● Provided records
▽

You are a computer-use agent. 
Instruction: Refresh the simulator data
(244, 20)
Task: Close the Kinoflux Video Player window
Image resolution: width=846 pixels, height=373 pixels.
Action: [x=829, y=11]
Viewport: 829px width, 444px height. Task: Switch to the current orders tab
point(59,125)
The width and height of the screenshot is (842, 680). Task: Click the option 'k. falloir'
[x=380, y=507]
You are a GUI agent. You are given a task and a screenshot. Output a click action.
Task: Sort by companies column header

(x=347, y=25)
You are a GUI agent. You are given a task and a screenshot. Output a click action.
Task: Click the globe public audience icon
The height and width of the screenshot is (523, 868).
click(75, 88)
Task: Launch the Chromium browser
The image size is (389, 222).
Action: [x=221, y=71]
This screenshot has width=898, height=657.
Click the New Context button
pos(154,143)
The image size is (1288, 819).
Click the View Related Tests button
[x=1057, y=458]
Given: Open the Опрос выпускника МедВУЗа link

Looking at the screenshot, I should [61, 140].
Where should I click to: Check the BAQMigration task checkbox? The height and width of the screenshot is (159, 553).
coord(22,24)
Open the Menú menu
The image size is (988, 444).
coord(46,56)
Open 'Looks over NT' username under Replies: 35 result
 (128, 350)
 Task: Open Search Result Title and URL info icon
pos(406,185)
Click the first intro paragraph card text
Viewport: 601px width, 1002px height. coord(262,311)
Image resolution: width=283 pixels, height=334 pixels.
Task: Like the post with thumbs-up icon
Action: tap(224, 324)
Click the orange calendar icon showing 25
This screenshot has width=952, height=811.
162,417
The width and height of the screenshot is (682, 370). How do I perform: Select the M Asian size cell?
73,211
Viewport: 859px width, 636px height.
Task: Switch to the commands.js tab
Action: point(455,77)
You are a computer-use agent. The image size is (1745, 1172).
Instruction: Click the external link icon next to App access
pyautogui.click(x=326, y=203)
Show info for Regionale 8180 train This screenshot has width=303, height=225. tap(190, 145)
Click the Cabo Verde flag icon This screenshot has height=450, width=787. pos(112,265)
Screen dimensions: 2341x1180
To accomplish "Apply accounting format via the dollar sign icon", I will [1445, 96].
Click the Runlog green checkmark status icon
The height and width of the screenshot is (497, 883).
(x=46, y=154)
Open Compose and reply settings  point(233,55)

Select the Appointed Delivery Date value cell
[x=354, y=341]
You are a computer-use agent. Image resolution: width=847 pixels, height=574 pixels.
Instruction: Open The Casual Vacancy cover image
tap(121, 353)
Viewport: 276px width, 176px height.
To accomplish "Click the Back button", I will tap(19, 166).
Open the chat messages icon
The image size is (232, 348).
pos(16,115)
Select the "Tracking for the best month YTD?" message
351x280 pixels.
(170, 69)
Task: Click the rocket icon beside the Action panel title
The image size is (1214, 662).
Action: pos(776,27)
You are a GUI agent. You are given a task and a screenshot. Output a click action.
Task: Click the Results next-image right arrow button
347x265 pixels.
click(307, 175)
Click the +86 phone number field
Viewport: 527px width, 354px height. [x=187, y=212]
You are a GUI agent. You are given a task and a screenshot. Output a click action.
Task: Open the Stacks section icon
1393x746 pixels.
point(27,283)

△

● Task brief
Copy the material above word for word, starting with the line that contains "You are a computer-use agent. Image" and going on through the line that contains "click(307, 175)".

● Exercise solution
You are a computer-use agent. Image resolution: width=847 pixels, height=574 pixels.
Instruction: Open The Casual Vacancy cover image
tap(121, 353)
Viewport: 276px width, 176px height.
To accomplish "Click the Back button", I will tap(19, 166).
Open the chat messages icon
The image size is (232, 348).
pos(16,115)
Select the "Tracking for the best month YTD?" message
351x280 pixels.
(170, 69)
Task: Click the rocket icon beside the Action panel title
The image size is (1214, 662).
Action: pos(776,27)
You are a GUI agent. You are given a task and a screenshot. Output a click action.
Task: Click the Results next-image right arrow button
347x265 pixels.
click(307, 175)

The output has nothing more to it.